COLUMBIA, Mo. - University of Missouri leaders and Gov. Jay Nixon held the official ribbon-cutting ceremony for the renovated Lafferre Hall, home to the College of Engineering, on Thursday. The renovations cost a total of $44.6 million, $38.5 million coming from bonds approved by Nixon and the Board of Public Buildings. The remaining $6.1 million came from private donations.
The university and the state hope the renovations help the MU College of Engineering to become a world leader in the field. The project replaced older parts of the building, creating state-of-the-art classroom space. The University of Missouri estimates the project will also eliminate more than $15 million in deferred maintenance costs.
The university expects more than 3,000 students to join the program, a number the new building will be able to accommodate.
"They hope to have, with this additional facility, an additional 3,300 students able to be educated just right here," Nixon said.
In addition to the students, the College of Engineering expects to hire up to 50 faculty members. The hires will work in conjunction with other colleges on campus.
"Our strength lies in our differences," said Elizath Loboa, College of Engineering dean. "The proximity of so many different schools within walking distance on the same campus allows us as engineers to develop out-the-box innovative solutions to the global challenges facing our world today."
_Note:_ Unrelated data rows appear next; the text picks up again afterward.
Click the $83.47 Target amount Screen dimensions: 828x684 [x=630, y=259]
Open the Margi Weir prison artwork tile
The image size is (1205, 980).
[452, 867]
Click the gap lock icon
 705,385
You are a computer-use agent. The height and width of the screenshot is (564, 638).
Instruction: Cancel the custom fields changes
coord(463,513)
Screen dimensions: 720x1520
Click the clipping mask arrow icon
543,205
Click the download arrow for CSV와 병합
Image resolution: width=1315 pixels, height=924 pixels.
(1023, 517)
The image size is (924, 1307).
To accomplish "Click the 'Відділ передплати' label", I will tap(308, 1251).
Loboa said the faculty members would have "joint appointment," one person working in both the engineering and veterinary colleges for example.
"So we actually can create the technologies that are utilized to solve these global challenges," Loboa said.
Interim President Mike Middleton said the new facilities will help educate the state's future workforce, in turn fueling the economy for generations.
"Nationally, graduates in the areas of science, technology, engineering and math are in very high demand," Middleton said. "According to the U.S. Bureau of Labor Statistics, by 2022, there will be 161,000 S.T.E.M. jobs to be filled in Missouri alone. 125,000 of them will require at least a four-year degree."
Middleton said last year S.T.E.M. graduates made up 40 percent of Mizzou's total graduates. He wants that number to keep growing and said this renovated Lafferre building can help that.
"To accomplish that growth, we need the physical infrastructure -- the labs, classroom space-- in place for those students," Middleton said.
"Everybody predicts thousands more students will be able to use this building and we know with engineering degrees being really in demand, this is a place where the workforce of tomorrow is going to be built," Nixon said.
Nixon said he believes the multi-disciplinary program design is the way future careers will unfold.
"I think by looking at designing programs for the future where you have multi-disciplinary programs in engineering to make the new products and drugs and things of the future, this is the concept that's going to succeed long run."